What is unexpected in evaluating the efficacy of various states, cost containment efforts is that the average annual growth in health expenditures during the 1980-91 period in California differed marginally from those Maryland and New York and that roughly a third of the residents in these three states now are HMO subscribers (table, above). After adjusting the 1993 average hospital discharge cost in California, Maryland, and New York by the volume of ambulatory care visits, case mix intensity, the Medicare wage index, and the number of admissions per 1,000 persons, significant differences are noted. The 55 percent greater per capita hospital cost in New York is at least partially explained by the state's having 34 percent more paid hours per adjusted discharge (corrected for differences in ambulatory care services).

California has gone further than most states in melding together a few key regulatory measures with a long history of competitive strategies and, as a result, has been impressive in containing hospital costs.
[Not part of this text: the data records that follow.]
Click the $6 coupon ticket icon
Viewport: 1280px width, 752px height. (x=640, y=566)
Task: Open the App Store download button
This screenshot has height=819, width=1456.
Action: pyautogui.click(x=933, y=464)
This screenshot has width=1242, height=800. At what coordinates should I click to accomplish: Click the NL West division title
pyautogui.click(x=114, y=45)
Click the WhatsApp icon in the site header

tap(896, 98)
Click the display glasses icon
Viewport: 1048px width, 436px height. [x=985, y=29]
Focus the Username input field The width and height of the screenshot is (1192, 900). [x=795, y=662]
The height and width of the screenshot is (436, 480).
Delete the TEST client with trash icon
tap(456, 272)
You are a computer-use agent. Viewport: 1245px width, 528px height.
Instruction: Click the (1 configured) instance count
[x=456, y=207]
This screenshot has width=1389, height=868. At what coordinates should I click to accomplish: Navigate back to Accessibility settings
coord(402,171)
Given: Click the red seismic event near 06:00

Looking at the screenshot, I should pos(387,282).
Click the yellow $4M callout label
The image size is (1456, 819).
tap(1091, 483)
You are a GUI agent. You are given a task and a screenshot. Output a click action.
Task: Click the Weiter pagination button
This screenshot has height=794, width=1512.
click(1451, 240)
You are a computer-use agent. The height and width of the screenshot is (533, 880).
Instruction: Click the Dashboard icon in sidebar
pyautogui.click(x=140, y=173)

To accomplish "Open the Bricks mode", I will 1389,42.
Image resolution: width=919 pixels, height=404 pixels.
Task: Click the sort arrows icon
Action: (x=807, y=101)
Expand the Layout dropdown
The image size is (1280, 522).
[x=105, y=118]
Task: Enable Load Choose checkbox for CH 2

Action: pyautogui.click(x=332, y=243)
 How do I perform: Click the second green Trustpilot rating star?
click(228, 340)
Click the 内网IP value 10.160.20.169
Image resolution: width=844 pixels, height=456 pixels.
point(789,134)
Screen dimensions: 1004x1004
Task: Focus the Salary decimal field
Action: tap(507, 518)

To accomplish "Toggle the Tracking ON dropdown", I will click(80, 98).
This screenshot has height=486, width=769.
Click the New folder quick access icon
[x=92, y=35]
However, with an uninsured population soon to reach 25 percent (more than 70 million persons), a tattered "safety net" for the vulnerable, widespread stress because of various demographic factors, and a number of health and educational institutions approaching fiscal collapse, the state is hardly the model one might select to use throughout the nation. Conversely, if the New York health industry emulated the efficiencies illustrated by the paid hours in California, it would eliminate approximately 200,000 full-time equivalent positions. Such layoffs, even achieved over a decade, would cause significant social, economic, and political ramifications, offering just another example of why the health field is predicted to be particularly contentious in the 21 st Century.